Anticamente l'area era adibita a necropoli e fu progressivamente trasformata in abitato trogloditico nel periodo Altomedievale, coincidente con la conquista araba

Balarm
La redazione
  • 24 settembre 2021

La Chiufara a Scicli

C’è un posto nel cuore di Scicli, nel Ragusano, che è ammantato nell’atmosfera magica della tradizione.

Siamo nella cosiddetta Chiafura l’antico quartiere, diventato oggi un parco archeologico, scavato nella roccia della città di Scicli.

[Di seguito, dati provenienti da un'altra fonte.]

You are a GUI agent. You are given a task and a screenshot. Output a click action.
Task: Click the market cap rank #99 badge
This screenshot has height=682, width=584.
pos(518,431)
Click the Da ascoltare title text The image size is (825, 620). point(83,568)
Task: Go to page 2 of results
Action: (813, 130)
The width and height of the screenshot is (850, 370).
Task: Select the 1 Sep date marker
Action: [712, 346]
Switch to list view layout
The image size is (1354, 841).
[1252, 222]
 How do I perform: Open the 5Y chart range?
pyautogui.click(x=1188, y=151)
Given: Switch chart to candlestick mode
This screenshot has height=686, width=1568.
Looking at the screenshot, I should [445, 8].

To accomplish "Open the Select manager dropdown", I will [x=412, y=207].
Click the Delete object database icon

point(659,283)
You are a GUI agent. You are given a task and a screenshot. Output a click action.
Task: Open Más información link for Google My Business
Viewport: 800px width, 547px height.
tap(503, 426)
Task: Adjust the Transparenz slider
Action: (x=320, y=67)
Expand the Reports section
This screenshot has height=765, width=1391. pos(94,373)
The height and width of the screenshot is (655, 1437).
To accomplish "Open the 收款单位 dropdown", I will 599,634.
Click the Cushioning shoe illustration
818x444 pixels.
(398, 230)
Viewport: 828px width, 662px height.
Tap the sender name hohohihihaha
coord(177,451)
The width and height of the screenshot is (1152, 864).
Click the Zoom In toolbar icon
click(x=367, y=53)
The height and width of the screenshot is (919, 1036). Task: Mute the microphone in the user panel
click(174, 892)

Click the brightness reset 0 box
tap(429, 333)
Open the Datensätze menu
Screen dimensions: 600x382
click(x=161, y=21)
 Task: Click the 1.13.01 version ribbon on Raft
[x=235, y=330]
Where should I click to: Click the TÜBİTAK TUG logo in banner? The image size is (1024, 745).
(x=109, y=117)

Anticamente l'area era adibita a necropoli e fu progressivamente trasformata in abitato trogloditico nel periodo Altomedievale, coincidente con la conquista araba, e occupata senza soluzione di continuità fino alla metà del XX secolo.

L'origine del nome di Chiafura, menzionato per la prima volta nel 1684, è oscuro e sembra appartenere ad una denominazione topografica.

L'ipotesi più plausibile, infatti, è che il nome derivi dalla corruzione di una frase, della quale l'unico elemento chiaro potrebbe essere il “fora” finale, come ad indicare probabilmente un quartiere fuori dalla città.

L'abitato rupestre di Chiafura, occupa un intero fianco del colle di San Matteo, e si estende dalla cresta della collina, coronata dalle fortezze del Castellaccio e del Castello dei Tre Cantoni, fortificazione di probabile fondazione bizantina, fino alla sottostante valle di San Bartolomeo.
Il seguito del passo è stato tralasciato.